New research project studies the impact of flexibilization
Today's lignite and hard coal power plants were conceived and deployed for securing basic supplies before the energy revolution. With a 24.5 percent share in the primary energy consumption of 2015, they play a major role in Germany's energy mix. The energy revolution means that electricity is now increasingly generated from renewable sources of energy. The power plants need to compensate for the fluctuating inputs from solar and wind energy by also generating medium and peak loads, instead of securing the base load as before. How the flexibilization measures required for this affect the operation of the facilities is being studied by scientists from the Chair of Power Plant Engineering since September 1, 2016, in cooperation with power plant operators, plant engineers, partners from industry and research institutions in the joint research project "Concepts and operating strategies for flexible-load firing and steam systems", or KONRAD for short.
The growing flexibilization is attended by a decreasing number of operating hours, increasing wear and tear, greater material stress, higher maintenance costs and an ever-lower cost-effectiveness.
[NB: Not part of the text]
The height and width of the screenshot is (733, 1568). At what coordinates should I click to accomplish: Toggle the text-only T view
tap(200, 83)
The impact of these factors is now being fathomed out by the scientists around Prof. Dr.-Ing. Hans Joachim Krautz. "The knowledge from this project enables us to influence and control the operation of large power plants, the application of cleaning methods and the maintenance strategies in a targeted manner. In addition to this, we also want to make significant progress in the assessment of component lifetimes in the water-steam cycle", explains the scientist.
This project is dedicated to studying the fundamental issues and requirements arising from the increased flexibility of existing coal-fired power plant units. Information is generated about the monitoring, evaluation and optimization of unit operation. Dynamic models created in a 400-kilowatt thermal combustion test rig at BTU on the basis of measurements, simulations and test runs are meant to find their way into a tuner that adapts the firing system to the new requirements.
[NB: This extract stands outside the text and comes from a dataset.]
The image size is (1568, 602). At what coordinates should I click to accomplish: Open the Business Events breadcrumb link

A more flexible operation of coal-fired power stations also changes the behaviour of surfacings and materials inside the steam generator. The consequences can include disruptive ash deposits and the corrosion of materials in the boiler. The researchers are studying the origin, development and growth of these deposits and the corrosion processes at a corrosion test station of the university and at a selected existing power plant.
Over and beyond this, the scientists are also analysing the damage caused by the flexible operation in the water-steam cycle, depending on the times and temperatures, alternating thermal stress, wear and fatigue mechanisms. This because they affect the lifespan of the individual components. Maintenance strategies are meant to enable the operators to meet the changed requirements in future.
Thanks to the intensive networking between the university and industry, the scientific investigation methods and results can be translated into practical applications. The industry partners are provided with instruments for an optimal, cost-efficient operational management and facility conception.
The project is funded by the Federal Ministry for Economic Affairs and Energy and various industry partners with a sum total of 6.69 million euros. The subsidies for the Chair for Power Plant Engineering at BTU Cottbus–Senftenberg run to 2.42 million euros, enough to finance four academic and two technical employees for a period of four years.